Corrected text: Joe “The Barber” Ferreira opened what was “probably the only Dairy Queen franchise in America that served kale soup,” Amy Whorf McGuiggan wrote in her memoir, My Provincetown (2003). It took the place of the Wagon Wheels diner, run by Alfred “Fall River” Perry just after World War II. The D.Q. was owned in later years by Elmer I. Silva, principal of Provincetown High School, who offered employment to students like Yvonne Frazier, now a professional opera singer in Europe. It morphed into Silva’s Seafood Connection, which was run in its last years by Paul Silva and his brother, David Silva, now a proprietor of the Red Inn. After turns as LiCata’s and the Beach Grill, the old D.Q. was razed by Victor DePoalo to make way for condominiums and Victor’s restaurant. [Photograph from the Long Pointer 1987, courtesy of the Provincetown History Preservation Project.]

2 Bradford Street

Corrected text: From the 1940s through the 1960s, this side shack was Mary’s Snack Bar — better known as Mary Spaghetti’s — run by Mary Souza. Open until 3 a.m., it was a popular rendezvous with “night prowlers,” as The Advocate put it. Reportedly among those prowlers once were Elizabeth Taylor and Richard Burton. What made it popular among the nocturnal set, of course, made it anathema to the neighbors. Mary’s claims to fame were clamburgers and pepper steak, but the name of the joint suggested another specialty of the house — besides general uproar. Kim Oliver of Provincetown Florist, who owns the property, replaced the tumbledown shack with a Cape-style cottage in 2011.

3 Bradford Street

Corrected text: The amazingly animate yard of the Kacergis family’s Provincetown Welding Works looks like a Tim Burton movie come to three-dimensional life. The works were established in 1946 by Clarence Kacergis. “At first, he imagined a simple welding shop until several Provincetown artists and sculptors looked to stretch themselves and embrace metal as a heightened form of expression,” Gerry Desautels wrote in The Banner. Among them was Chaim Gross.

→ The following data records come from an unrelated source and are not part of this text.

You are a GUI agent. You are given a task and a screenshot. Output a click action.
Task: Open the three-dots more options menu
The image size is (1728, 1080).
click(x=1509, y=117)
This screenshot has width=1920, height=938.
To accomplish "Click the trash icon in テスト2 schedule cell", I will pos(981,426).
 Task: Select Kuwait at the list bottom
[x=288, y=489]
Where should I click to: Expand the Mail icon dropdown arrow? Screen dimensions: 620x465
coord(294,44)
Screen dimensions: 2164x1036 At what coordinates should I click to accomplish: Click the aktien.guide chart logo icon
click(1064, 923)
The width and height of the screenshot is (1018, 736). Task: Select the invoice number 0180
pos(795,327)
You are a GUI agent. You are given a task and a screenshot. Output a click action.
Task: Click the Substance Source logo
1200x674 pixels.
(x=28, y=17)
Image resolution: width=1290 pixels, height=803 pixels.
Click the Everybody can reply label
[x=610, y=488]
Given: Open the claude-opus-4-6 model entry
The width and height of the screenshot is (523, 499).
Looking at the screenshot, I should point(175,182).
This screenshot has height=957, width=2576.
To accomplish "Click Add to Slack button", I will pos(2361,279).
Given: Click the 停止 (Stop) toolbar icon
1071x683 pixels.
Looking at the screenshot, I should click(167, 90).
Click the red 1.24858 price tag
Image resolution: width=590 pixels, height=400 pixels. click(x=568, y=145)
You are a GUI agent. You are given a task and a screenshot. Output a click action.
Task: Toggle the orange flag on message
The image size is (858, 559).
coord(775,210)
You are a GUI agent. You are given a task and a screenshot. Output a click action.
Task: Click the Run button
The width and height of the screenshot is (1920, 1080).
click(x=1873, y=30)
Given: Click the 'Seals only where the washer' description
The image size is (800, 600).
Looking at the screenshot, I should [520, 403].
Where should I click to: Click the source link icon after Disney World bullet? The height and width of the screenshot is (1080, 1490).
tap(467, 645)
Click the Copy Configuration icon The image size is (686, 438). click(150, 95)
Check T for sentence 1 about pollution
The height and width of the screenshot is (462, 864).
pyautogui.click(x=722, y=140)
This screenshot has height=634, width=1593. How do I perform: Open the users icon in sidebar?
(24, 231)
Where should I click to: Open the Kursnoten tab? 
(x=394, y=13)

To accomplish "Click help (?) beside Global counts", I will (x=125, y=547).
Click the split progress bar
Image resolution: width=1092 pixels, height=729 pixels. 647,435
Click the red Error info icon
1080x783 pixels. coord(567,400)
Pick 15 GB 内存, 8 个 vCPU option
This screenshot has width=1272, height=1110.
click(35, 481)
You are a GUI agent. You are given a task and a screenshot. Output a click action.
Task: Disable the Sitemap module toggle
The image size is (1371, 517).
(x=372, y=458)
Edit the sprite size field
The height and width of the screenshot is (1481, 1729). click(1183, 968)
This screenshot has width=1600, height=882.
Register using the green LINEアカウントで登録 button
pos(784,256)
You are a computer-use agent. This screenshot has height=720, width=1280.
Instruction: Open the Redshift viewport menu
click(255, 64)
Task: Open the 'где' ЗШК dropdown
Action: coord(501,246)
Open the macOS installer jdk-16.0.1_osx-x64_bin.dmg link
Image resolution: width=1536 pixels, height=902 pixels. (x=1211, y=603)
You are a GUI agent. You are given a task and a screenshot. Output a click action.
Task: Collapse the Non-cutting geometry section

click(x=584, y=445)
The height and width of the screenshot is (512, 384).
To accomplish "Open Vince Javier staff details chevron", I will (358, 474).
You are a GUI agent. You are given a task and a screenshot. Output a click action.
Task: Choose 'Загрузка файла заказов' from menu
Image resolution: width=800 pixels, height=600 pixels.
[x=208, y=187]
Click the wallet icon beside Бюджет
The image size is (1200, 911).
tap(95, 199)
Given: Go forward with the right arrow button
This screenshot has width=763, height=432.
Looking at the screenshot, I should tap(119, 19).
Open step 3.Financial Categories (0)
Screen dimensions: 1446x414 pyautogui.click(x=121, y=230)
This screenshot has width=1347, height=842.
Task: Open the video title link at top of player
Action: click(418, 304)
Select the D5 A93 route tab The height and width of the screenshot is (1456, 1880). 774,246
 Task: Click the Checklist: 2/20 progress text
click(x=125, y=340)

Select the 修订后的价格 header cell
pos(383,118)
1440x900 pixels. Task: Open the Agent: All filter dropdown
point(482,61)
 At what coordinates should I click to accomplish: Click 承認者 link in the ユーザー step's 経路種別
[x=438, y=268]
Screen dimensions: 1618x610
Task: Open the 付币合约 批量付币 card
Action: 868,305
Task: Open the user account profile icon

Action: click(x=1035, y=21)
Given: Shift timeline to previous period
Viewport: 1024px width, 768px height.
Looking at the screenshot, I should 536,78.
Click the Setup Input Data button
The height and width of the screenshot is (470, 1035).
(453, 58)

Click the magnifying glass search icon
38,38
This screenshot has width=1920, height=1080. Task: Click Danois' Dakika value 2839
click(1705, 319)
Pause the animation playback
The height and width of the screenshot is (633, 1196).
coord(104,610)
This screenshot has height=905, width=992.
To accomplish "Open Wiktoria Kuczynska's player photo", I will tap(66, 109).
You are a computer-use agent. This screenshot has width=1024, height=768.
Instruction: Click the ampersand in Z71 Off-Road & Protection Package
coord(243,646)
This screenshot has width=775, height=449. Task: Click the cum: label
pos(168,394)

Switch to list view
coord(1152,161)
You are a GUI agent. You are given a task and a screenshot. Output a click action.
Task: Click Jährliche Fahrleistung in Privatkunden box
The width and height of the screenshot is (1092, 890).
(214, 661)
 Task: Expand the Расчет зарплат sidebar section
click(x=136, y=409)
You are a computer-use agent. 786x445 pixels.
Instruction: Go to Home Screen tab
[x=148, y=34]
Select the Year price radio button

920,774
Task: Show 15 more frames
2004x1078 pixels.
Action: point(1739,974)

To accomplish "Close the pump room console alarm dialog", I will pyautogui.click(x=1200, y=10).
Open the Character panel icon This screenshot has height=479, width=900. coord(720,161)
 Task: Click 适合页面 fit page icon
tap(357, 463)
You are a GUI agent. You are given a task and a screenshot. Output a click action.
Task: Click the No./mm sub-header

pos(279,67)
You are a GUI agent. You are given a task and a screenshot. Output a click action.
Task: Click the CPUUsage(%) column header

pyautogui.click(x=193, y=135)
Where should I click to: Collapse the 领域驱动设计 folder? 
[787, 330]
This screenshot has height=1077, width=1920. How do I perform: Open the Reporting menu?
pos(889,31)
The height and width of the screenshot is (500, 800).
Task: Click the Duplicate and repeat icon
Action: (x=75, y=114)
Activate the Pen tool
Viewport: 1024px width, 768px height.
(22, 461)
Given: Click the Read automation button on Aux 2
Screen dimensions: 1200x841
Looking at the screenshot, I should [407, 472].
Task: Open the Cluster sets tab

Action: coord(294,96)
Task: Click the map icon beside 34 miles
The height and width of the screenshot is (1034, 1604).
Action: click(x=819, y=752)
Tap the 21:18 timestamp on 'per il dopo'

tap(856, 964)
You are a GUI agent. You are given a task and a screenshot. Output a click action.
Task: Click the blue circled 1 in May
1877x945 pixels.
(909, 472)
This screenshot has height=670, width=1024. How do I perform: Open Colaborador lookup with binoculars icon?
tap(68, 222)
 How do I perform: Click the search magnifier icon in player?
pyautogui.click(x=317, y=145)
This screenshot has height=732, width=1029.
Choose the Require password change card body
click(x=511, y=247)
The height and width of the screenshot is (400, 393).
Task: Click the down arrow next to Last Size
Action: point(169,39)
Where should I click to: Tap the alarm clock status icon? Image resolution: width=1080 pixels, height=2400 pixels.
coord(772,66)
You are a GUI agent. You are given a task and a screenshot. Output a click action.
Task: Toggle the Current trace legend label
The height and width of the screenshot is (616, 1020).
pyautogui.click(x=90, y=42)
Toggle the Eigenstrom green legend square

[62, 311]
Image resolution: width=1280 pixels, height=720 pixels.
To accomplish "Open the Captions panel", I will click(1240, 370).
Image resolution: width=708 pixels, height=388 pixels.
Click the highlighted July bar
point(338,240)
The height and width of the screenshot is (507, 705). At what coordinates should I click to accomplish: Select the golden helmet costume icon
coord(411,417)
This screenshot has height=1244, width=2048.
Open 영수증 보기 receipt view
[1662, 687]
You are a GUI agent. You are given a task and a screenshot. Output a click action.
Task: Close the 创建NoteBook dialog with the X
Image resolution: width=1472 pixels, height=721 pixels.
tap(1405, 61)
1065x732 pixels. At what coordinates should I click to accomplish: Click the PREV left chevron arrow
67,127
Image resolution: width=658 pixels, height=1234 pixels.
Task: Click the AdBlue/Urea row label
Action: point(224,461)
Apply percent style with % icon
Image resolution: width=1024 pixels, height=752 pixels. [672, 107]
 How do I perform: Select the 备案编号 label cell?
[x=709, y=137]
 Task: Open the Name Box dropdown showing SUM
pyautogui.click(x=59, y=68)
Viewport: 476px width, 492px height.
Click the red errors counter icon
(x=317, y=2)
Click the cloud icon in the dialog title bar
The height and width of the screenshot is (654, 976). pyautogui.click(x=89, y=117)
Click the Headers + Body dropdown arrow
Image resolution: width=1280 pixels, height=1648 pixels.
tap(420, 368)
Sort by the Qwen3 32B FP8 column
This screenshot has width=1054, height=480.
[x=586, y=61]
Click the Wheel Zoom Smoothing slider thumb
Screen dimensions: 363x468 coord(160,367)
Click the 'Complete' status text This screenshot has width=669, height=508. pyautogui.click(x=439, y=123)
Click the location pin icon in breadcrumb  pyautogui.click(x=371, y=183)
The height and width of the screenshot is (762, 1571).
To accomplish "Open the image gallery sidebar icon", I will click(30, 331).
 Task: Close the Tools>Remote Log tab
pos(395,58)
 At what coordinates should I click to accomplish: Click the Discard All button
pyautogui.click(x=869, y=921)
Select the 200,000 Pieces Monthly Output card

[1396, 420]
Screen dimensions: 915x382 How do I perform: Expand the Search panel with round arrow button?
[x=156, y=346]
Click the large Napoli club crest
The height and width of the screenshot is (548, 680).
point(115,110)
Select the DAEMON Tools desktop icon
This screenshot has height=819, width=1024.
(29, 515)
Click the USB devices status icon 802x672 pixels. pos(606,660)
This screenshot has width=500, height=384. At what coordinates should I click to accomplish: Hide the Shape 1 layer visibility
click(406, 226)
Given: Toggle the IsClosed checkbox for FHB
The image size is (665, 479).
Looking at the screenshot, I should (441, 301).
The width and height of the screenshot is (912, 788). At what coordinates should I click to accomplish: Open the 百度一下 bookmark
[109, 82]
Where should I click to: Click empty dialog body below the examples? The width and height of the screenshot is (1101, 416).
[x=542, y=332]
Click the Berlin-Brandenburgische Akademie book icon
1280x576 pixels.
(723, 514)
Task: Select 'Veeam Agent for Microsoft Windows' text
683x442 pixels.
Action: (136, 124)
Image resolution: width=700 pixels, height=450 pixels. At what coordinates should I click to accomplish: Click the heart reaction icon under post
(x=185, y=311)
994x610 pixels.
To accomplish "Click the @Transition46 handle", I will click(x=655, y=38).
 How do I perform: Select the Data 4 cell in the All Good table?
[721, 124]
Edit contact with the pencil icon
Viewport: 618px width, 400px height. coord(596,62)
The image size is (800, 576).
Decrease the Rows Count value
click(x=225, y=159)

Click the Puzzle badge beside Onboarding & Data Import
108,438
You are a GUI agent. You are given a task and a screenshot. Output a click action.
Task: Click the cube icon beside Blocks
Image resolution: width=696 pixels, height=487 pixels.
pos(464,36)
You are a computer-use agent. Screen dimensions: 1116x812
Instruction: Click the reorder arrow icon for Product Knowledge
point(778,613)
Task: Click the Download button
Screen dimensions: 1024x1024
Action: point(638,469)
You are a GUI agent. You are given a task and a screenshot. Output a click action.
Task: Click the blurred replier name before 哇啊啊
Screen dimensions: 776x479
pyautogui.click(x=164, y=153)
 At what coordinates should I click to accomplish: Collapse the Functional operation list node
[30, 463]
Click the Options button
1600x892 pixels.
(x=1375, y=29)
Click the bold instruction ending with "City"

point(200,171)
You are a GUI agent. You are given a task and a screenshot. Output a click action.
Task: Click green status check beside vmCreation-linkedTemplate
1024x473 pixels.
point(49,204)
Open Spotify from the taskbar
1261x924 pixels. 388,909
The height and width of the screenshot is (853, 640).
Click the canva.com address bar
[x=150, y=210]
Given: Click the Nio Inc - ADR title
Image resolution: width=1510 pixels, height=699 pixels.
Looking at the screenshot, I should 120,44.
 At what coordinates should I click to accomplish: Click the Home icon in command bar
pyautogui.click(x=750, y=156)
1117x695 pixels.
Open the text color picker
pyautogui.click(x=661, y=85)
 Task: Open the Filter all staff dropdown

In the present day, Desautels continued: “Maritime objects, fauna, flora and Cape characters — strumming musicians, rowing sailors and sawing woodsmen — are depicted in quirky Kacergis style throughout the chock-a-block shop. … The works are wonders of modern recycling and years of collecting parts and pieces from unspecified junkyards on and off-Cape.” Clarence’s son, Michael Kacergis (pictured), succeeded to the business.

27A Bradford Street

Corrected text: In a town full of wild structures, this amazing relic is one of the wildest: a shingled fly loft for a theater that was integral to the early 20th-century Provincetown renaissance. Frank Shay, an editor and bookseller, belonged to the original Provincetown Players. In 1924, in a bid to keep the spirit of the Players alive after the troupe moved to New York, he converted his barn into the Barnstormers’ Theater, Leona Rust Egan wrote in Provincetown as a Stage (1994). After Paul Robeson’s successful portrayal of The Emperor Jones in New York, Shay campaigned to bring the production to town. Robeson did appear here in 1925, Egan said, not in the Eugene O’Neill play, but performing a program of spirituals and folk songs — to great acclaim. Local lore has it that Bette Davis also trod these boards. The cottage colony around the theater was known in the 1940s and ’50s as Skipper Raymond’s Cottages, run by Frank Raymond and Frances (Perry) Raymond. She’s depicted on the mural at Fishermen’s Wharf. Napi Van Dereck now owns the property.